--- START SUPPLIED RECORDS ---

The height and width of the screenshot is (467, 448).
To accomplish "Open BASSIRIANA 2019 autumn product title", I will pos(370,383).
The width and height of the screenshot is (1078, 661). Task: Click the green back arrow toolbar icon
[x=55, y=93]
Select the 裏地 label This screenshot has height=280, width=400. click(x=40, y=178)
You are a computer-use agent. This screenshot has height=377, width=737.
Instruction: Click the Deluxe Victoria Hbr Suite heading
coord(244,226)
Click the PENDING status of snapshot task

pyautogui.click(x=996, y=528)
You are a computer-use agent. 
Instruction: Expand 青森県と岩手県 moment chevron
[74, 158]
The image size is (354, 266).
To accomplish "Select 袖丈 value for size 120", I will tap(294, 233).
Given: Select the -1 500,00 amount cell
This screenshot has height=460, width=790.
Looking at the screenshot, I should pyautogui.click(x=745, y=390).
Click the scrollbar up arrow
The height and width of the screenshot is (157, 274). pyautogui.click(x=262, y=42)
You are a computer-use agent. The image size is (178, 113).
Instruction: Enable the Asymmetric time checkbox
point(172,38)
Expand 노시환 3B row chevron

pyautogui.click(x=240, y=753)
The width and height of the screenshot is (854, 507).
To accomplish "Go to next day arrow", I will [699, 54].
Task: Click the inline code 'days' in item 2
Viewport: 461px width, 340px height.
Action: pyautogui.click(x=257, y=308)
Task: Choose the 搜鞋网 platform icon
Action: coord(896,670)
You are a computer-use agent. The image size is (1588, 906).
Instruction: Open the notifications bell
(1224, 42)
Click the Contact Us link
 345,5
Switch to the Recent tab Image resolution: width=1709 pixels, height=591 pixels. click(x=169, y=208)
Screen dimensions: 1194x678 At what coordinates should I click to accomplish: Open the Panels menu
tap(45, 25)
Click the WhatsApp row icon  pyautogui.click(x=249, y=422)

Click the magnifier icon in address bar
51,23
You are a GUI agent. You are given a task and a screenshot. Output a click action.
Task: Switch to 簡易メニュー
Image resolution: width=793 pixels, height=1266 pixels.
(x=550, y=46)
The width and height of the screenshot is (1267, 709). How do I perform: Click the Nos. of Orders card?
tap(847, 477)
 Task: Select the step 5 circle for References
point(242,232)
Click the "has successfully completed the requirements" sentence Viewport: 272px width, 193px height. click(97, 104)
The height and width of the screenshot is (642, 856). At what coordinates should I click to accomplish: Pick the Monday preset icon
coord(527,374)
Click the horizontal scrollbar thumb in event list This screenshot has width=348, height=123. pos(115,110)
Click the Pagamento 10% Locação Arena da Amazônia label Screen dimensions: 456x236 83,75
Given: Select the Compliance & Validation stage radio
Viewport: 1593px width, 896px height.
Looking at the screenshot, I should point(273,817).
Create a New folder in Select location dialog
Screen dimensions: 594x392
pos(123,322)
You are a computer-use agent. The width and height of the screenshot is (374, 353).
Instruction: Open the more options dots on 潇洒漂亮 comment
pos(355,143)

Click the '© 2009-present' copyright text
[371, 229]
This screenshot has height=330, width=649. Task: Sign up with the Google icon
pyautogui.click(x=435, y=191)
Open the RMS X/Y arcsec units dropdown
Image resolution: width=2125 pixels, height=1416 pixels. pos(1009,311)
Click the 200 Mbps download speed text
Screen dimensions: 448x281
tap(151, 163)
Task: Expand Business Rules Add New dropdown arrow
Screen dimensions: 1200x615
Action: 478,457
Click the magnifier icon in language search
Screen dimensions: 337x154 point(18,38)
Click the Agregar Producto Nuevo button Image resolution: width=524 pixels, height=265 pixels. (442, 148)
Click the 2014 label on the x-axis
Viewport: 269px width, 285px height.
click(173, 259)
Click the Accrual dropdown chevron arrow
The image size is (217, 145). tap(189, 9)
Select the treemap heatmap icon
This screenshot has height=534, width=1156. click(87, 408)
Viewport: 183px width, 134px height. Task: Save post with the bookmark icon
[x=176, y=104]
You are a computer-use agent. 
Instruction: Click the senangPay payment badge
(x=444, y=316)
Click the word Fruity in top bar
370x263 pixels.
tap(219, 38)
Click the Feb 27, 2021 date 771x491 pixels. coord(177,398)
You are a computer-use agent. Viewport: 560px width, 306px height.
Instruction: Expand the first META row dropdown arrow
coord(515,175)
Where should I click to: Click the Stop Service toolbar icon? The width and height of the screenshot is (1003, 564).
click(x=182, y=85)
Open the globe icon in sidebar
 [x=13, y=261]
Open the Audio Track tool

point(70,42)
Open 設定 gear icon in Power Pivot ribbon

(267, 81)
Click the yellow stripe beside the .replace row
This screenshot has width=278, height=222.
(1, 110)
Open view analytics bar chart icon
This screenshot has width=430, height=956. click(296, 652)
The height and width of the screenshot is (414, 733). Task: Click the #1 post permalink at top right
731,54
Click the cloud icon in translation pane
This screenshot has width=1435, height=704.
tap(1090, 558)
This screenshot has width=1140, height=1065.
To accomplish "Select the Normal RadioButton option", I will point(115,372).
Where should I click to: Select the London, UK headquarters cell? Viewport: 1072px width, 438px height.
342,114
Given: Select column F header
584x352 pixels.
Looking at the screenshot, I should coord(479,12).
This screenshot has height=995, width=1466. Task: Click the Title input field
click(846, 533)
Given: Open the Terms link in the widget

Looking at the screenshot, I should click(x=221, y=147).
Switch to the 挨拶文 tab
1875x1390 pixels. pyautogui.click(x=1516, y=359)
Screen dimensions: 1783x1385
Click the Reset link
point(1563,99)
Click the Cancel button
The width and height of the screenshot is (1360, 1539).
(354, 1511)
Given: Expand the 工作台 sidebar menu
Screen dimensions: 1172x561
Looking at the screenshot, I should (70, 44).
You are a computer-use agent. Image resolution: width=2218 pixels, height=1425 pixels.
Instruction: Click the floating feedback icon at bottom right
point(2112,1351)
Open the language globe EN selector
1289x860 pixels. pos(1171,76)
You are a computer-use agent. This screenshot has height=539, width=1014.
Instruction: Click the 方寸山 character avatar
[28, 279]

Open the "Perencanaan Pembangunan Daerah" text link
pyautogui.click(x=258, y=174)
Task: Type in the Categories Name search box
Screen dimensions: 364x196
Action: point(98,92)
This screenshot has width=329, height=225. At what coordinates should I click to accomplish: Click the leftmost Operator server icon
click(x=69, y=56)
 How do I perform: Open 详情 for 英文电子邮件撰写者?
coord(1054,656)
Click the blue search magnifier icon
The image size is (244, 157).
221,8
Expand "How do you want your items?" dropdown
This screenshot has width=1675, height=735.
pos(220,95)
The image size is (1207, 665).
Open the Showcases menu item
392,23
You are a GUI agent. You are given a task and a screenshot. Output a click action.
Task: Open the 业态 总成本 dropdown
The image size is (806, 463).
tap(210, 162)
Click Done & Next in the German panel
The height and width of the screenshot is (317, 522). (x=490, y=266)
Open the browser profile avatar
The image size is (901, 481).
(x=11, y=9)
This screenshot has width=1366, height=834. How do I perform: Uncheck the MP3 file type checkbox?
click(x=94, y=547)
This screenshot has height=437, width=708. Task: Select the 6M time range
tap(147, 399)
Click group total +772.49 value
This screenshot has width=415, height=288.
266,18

--- END SUPPLIED RECORDS ---

* **WHAT IS ASKED**:
Write out the lines of the rows above as a numbered list, omitting blank lines.

* **PROBLEM SOLUTION**:
1. The height and width of the screenshot is (467, 448).
2. To accomplish "Open BASSIRIANA 2019 autumn product title", I will pos(370,383).
3. The width and height of the screenshot is (1078, 661). Task: Click the green back arrow toolbar icon
4. [x=55, y=93]
5. Select the 裏地 label This screenshot has height=280, width=400. click(x=40, y=178)
6. You are a computer-use agent. This screenshot has height=377, width=737.
7. Instruction: Click the Deluxe Victoria Hbr Suite heading
8. coord(244,226)
9. Click the PENDING status of snapshot task
10. pyautogui.click(x=996, y=528)
11. You are a computer-use agent. 
12. Instruction: Expand 青森県と岩手県 moment chevron
13. [74, 158]
14. The image size is (354, 266).
15. To accomplish "Select 袖丈 value for size 120", I will tap(294, 233).
16. Given: Select the -1 500,00 amount cell
17. This screenshot has height=460, width=790.
18. Looking at the screenshot, I should pyautogui.click(x=745, y=390).
19. Click the scrollbar up arrow
20. The height and width of the screenshot is (157, 274). pyautogui.click(x=262, y=42)
21. You are a computer-use agent. The image size is (178, 113).
22. Instruction: Enable the Asymmetric time checkbox
23. point(172,38)
24. Expand 노시환 3B row chevron
25. pyautogui.click(x=240, y=753)
26. The width and height of the screenshot is (854, 507).
27. To accomplish "Go to next day arrow", I will [699, 54].
28. Task: Click the inline code 'days' in item 2
29. Viewport: 461px width, 340px height.
30. Action: pyautogui.click(x=257, y=308)
31. Task: Choose the 搜鞋网 platform icon
32. Action: coord(896,670)
33. You are a computer-use agent. The image size is (1588, 906).
34. Instruction: Open the notifications bell
35. (1224, 42)
36. Click the Contact Us link
37.  345,5
38. Switch to the Recent tab Image resolution: width=1709 pixels, height=591 pixels. click(x=169, y=208)
39. Screen dimensions: 1194x678 At what coordinates should I click to accomplish: Open the Panels menu
40. tap(45, 25)
41. Click the WhatsApp row icon  pyautogui.click(x=249, y=422)
42. Click the magnifier icon in address bar
43. 51,23
44. You are a GUI agent. You are given a task and a screenshot. Output a click action.
45. Task: Switch to 簡易メニュー
46. Image resolution: width=793 pixels, height=1266 pixels.
47. (x=550, y=46)
48. The width and height of the screenshot is (1267, 709). How do I perform: Click the Nos. of Orders card?
49. tap(847, 477)
50.  Task: Select the step 5 circle for References
51. point(242,232)
52. Click the "has successfully completed the requirements" sentence Viewport: 272px width, 193px height. click(97, 104)
53. The height and width of the screenshot is (642, 856). At what coordinates should I click to accomplish: Pick the Monday preset icon
54. coord(527,374)
55. Click the horizontal scrollbar thumb in event list This screenshot has width=348, height=123. pos(115,110)
56. Click the Pagamento 10% Locação Arena da Amazônia label Screen dimensions: 456x236 83,75
57. Given: Select the Compliance & Validation stage radio
58. Viewport: 1593px width, 896px height.
59. Looking at the screenshot, I should point(273,817).
60. Create a New folder in Select location dialog
61. Screen dimensions: 594x392
62. pos(123,322)
63. You are a computer-use agent. The width and height of the screenshot is (374, 353).
64. Instruction: Open the more options dots on 潇洒漂亮 comment
65. pos(355,143)
66. Click the '© 2009-present' copyright text
67. [371, 229]
68. This screenshot has height=330, width=649. Task: Sign up with the Google icon
69. pyautogui.click(x=435, y=191)
70. Open the RMS X/Y arcsec units dropdown
71. Image resolution: width=2125 pixels, height=1416 pixels. pos(1009,311)
72. Click the 200 Mbps download speed text
73. Screen dimensions: 448x281
74. tap(151, 163)
75. Task: Expand Business Rules Add New dropdown arrow
76. Screen dimensions: 1200x615
77. Action: 478,457
78. Click the magnifier icon in language search
79. Screen dimensions: 337x154 point(18,38)
80. Click the Agregar Producto Nuevo button Image resolution: width=524 pixels, height=265 pixels. (442, 148)
81. Click the 2014 label on the x-axis
82. Viewport: 269px width, 285px height.
83. click(173, 259)
84. Click the Accrual dropdown chevron arrow
85. The image size is (217, 145). tap(189, 9)
86. Select the treemap heatmap icon
87. This screenshot has height=534, width=1156. click(87, 408)
88. Viewport: 183px width, 134px height. Task: Save post with the bookmark icon
89. [x=176, y=104]
90. You are a computer-use agent. 
91. Instruction: Click the senangPay payment badge
92. (x=444, y=316)
93. Click the word Fruity in top bar
94. 370x263 pixels.
95. tap(219, 38)
96. Click the Feb 27, 2021 date 771x491 pixels. coord(177,398)
97. You are a computer-use agent. Viewport: 560px width, 306px height.
98. Instruction: Expand the first META row dropdown arrow
99. coord(515,175)
100. Where should I click to: Click the Stop Service toolbar icon? The width and height of the screenshot is (1003, 564).
101. click(x=182, y=85)
102. Open the globe icon in sidebar
103.  [x=13, y=261]
104. Open the Audio Track tool
105. point(70,42)
106. Open 設定 gear icon in Power Pivot ribbon
107. (267, 81)
108. Click the yellow stripe beside the .replace row
109. This screenshot has width=278, height=222.
110. (1, 110)
111. Open view analytics bar chart icon
112. This screenshot has width=430, height=956. click(296, 652)
113. The height and width of the screenshot is (414, 733). Task: Click the #1 post permalink at top right
114. 731,54
115. Click the cloud icon in translation pane
116. This screenshot has width=1435, height=704.
117. tap(1090, 558)
118. This screenshot has width=1140, height=1065.
119. To accomplish "Select the Normal RadioButton option", I will point(115,372).
120. Where should I click to: Select the London, UK headquarters cell? Viewport: 1072px width, 438px height.
121. 342,114
122. Given: Select column F header
123. 584x352 pixels.
124. Looking at the screenshot, I should coord(479,12).
125. This screenshot has height=995, width=1466. Task: Click the Title input field
126. click(846, 533)
127. Given: Open the Terms link in the widget
128. Looking at the screenshot, I should click(x=221, y=147).
129. Switch to the 挨拶文 tab
130. 1875x1390 pixels. pyautogui.click(x=1516, y=359)
131. Screen dimensions: 1783x1385
132. Click the Reset link
133. point(1563,99)
134. Click the Cancel button
135. The width and height of the screenshot is (1360, 1539).
136. (354, 1511)
137. Given: Expand the 工作台 sidebar menu
138. Screen dimensions: 1172x561
139. Looking at the screenshot, I should (70, 44).
140. You are a computer-use agent. Image resolution: width=2218 pixels, height=1425 pixels.
141. Instruction: Click the floating feedback icon at bottom right
142. point(2112,1351)
143. Open the language globe EN selector
144. 1289x860 pixels. pos(1171,76)
145. You are a computer-use agent. This screenshot has height=539, width=1014.
146. Instruction: Click the 方寸山 character avatar
147. [28, 279]
148. Open the "Perencanaan Pembangunan Daerah" text link
149. pyautogui.click(x=258, y=174)
150. Task: Type in the Categories Name search box
151. Screen dimensions: 364x196
152. Action: point(98,92)
153. This screenshot has width=329, height=225. At what coordinates should I click to accomplish: Click the leftmost Operator server icon
154. click(x=69, y=56)
155.  How do I perform: Open 详情 for 英文电子邮件撰写者?
156. coord(1054,656)
157. Click the blue search magnifier icon
158. The image size is (244, 157).
159. 221,8
160. Expand "How do you want your items?" dropdown
161. This screenshot has width=1675, height=735.
162. pos(220,95)
163. The image size is (1207, 665).
164. Open the Showcases menu item
165. 392,23
166. You are a GUI agent. You are given a task and a screenshot. Output a click action.
167. Task: Open the 业态 总成本 dropdown
168. The image size is (806, 463).
169. tap(210, 162)
170. Click Done & Next in the German panel
171. The height and width of the screenshot is (317, 522). (x=490, y=266)
172. Open the browser profile avatar
173. The image size is (901, 481).
174. (x=11, y=9)
175. This screenshot has width=1366, height=834. How do I perform: Uncheck the MP3 file type checkbox?
176. click(x=94, y=547)
177. This screenshot has height=437, width=708. Task: Select the 6M time range
178. tap(147, 399)
179. Click group total +772.49 value
180. This screenshot has width=415, height=288.
181. 266,18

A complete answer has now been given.